START Records shown

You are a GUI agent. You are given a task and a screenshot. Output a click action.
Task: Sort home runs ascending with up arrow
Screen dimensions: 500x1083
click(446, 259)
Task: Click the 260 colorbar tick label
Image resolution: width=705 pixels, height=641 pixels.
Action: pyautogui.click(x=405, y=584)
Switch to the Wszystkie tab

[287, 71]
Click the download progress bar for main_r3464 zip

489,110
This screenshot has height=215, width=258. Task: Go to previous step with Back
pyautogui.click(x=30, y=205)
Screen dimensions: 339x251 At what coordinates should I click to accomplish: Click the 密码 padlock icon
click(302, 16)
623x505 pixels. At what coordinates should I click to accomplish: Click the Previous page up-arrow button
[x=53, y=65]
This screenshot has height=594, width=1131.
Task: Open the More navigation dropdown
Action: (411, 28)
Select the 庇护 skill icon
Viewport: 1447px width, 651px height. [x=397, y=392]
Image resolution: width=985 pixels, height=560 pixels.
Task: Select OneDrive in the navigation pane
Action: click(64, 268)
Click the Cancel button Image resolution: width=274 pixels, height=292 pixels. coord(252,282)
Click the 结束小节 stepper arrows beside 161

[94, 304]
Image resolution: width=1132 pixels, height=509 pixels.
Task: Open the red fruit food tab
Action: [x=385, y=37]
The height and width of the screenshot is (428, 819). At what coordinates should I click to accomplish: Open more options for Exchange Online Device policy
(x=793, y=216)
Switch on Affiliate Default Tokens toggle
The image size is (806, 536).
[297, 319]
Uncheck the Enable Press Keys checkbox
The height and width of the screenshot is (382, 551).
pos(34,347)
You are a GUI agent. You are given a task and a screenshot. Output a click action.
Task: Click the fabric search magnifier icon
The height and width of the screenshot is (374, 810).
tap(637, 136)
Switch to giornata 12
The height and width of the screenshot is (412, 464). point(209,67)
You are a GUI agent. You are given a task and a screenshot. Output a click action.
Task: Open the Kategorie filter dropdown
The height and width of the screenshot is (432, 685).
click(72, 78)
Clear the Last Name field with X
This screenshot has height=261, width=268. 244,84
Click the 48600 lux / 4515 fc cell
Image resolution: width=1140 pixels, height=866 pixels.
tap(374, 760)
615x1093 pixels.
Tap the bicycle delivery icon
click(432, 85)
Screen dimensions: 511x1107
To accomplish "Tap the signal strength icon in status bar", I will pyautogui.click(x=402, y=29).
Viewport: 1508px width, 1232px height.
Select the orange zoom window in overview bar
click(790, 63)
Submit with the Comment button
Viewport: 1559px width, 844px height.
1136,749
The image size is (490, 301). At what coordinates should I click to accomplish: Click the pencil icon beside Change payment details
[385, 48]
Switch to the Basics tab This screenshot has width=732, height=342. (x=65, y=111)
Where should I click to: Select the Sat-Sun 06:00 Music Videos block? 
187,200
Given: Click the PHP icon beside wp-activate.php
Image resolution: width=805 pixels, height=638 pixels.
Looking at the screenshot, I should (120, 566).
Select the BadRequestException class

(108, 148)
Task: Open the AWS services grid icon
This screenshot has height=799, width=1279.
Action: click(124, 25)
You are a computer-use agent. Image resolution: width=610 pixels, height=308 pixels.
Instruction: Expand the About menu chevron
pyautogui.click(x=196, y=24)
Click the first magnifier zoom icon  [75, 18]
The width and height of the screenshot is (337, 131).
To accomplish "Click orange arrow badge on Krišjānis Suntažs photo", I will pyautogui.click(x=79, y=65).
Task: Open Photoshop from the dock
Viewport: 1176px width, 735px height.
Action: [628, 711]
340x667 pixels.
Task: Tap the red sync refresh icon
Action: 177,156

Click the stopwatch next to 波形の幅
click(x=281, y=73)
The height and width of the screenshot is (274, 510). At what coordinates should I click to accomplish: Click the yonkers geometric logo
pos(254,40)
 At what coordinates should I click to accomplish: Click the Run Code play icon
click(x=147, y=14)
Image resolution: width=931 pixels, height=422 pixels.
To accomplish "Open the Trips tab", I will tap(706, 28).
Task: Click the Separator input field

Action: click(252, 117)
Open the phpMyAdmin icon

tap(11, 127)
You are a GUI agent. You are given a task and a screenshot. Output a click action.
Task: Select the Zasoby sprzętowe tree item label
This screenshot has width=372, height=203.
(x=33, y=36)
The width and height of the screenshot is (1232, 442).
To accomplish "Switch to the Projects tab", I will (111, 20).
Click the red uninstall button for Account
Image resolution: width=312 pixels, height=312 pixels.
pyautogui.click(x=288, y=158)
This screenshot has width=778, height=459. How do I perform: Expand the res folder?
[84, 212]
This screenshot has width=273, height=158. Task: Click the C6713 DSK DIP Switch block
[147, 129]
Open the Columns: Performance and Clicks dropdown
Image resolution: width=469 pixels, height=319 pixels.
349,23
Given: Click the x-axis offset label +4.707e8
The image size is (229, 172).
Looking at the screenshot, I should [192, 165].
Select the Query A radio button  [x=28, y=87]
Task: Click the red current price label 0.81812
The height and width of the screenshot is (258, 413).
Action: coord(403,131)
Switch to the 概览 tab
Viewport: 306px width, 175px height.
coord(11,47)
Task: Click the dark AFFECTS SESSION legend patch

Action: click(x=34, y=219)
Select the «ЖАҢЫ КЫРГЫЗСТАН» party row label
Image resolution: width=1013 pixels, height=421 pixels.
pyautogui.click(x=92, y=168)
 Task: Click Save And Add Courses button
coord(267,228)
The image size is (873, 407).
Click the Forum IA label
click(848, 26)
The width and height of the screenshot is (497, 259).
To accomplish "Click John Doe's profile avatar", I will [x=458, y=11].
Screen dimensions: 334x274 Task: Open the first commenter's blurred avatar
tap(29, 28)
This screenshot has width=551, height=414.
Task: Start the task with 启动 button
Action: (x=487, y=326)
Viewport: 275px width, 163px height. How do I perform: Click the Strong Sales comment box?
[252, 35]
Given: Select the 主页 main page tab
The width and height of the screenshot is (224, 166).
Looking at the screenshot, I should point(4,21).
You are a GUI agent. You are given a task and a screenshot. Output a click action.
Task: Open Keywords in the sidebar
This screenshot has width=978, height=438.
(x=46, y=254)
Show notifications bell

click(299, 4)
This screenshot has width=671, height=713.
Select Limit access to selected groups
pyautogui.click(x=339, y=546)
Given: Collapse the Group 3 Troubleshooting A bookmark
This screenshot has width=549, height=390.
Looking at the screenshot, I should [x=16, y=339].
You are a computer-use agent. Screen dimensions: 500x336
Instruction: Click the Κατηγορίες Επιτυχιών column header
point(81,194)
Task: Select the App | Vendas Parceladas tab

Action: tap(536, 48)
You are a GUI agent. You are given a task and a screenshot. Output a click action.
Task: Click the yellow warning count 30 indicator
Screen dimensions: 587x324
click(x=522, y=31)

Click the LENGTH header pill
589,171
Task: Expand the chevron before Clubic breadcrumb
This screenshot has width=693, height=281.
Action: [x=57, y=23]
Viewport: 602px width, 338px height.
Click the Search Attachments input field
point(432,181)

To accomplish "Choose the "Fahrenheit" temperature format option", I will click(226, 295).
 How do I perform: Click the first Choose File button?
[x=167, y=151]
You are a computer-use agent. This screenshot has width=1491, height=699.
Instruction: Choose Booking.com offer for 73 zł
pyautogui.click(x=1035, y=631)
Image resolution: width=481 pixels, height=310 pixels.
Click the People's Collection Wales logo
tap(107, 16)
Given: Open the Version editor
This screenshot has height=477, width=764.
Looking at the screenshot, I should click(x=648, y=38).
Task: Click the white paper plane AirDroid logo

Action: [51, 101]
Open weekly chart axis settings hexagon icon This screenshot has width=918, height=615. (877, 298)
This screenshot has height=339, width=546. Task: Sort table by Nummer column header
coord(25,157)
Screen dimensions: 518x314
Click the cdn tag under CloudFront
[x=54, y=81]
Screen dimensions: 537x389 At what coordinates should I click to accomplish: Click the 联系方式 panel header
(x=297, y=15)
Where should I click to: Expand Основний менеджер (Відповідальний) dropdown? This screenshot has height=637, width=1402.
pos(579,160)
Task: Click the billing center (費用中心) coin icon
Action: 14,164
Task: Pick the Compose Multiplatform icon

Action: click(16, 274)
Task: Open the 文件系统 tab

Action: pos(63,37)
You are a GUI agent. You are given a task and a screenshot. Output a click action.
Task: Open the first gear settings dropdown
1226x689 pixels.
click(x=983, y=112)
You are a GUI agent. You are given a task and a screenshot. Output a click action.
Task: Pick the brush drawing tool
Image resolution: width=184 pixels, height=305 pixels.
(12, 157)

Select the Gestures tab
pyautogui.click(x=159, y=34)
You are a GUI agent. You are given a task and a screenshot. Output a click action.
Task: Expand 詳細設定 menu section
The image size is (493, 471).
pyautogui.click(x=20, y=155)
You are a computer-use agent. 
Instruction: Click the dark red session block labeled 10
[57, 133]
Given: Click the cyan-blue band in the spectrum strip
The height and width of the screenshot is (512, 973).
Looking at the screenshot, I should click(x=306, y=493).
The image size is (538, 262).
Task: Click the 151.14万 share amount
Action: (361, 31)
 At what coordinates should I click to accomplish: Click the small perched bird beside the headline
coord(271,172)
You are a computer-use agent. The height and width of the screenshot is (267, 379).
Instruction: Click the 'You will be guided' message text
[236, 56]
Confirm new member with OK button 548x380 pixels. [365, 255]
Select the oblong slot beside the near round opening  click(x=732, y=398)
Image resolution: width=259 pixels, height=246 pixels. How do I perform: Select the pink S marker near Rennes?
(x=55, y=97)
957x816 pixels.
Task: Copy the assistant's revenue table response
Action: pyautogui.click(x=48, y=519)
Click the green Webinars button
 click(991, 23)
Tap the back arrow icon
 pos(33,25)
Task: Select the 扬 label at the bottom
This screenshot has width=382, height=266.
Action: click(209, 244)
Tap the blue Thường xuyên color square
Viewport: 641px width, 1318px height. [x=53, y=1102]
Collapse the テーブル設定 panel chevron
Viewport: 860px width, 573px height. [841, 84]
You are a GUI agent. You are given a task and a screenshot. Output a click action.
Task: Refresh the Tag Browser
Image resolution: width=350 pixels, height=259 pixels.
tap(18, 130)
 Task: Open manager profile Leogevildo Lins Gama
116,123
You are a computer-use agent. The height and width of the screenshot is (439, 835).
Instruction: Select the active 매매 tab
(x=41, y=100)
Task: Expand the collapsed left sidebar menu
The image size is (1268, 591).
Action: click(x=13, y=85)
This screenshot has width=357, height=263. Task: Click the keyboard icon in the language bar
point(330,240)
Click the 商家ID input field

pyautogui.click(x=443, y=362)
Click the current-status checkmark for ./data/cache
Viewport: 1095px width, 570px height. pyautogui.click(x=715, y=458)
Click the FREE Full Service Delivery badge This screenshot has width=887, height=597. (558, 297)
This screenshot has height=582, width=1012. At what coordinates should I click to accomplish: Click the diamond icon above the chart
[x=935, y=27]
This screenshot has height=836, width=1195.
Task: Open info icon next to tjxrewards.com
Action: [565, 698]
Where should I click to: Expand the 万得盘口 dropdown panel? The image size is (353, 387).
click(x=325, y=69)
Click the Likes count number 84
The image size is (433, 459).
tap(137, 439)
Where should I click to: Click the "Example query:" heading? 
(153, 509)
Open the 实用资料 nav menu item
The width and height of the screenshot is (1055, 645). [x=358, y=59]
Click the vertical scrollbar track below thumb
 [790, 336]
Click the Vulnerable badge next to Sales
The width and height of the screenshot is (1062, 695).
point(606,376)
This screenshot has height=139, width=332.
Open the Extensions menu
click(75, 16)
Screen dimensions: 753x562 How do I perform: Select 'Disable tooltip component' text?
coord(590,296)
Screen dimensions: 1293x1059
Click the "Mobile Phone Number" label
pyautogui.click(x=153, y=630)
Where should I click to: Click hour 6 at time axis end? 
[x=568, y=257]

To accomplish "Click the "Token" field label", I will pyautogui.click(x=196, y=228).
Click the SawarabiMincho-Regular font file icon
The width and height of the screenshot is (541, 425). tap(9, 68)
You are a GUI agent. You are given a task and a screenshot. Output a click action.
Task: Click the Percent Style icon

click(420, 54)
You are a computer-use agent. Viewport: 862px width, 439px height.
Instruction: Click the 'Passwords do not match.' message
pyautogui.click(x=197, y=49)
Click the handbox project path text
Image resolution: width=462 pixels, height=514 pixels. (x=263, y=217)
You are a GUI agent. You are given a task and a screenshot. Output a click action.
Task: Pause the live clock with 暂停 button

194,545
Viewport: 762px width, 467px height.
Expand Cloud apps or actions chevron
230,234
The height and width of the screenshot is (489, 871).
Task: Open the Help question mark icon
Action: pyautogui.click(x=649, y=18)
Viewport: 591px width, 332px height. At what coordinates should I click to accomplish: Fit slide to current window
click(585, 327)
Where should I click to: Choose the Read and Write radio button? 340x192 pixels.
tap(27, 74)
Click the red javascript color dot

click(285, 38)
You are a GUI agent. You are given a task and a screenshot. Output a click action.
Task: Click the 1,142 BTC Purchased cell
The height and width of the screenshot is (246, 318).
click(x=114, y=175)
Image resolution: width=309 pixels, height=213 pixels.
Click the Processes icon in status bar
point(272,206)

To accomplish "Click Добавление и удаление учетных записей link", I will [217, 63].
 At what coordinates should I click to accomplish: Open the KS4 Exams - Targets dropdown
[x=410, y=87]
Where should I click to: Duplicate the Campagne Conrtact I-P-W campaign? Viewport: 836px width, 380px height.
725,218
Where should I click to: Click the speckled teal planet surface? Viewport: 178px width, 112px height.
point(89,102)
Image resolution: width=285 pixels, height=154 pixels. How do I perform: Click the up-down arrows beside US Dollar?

END Records shown

Could you print, word for word, the line containing "Where should I click to: Click the speckled" and every line after it through the end of the records, and nothing else?

Where should I click to: Click the speckled teal planet surface? Viewport: 178px width, 112px height.
point(89,102)
Image resolution: width=285 pixels, height=154 pixels. How do I perform: Click the up-down arrows beside US Dollar?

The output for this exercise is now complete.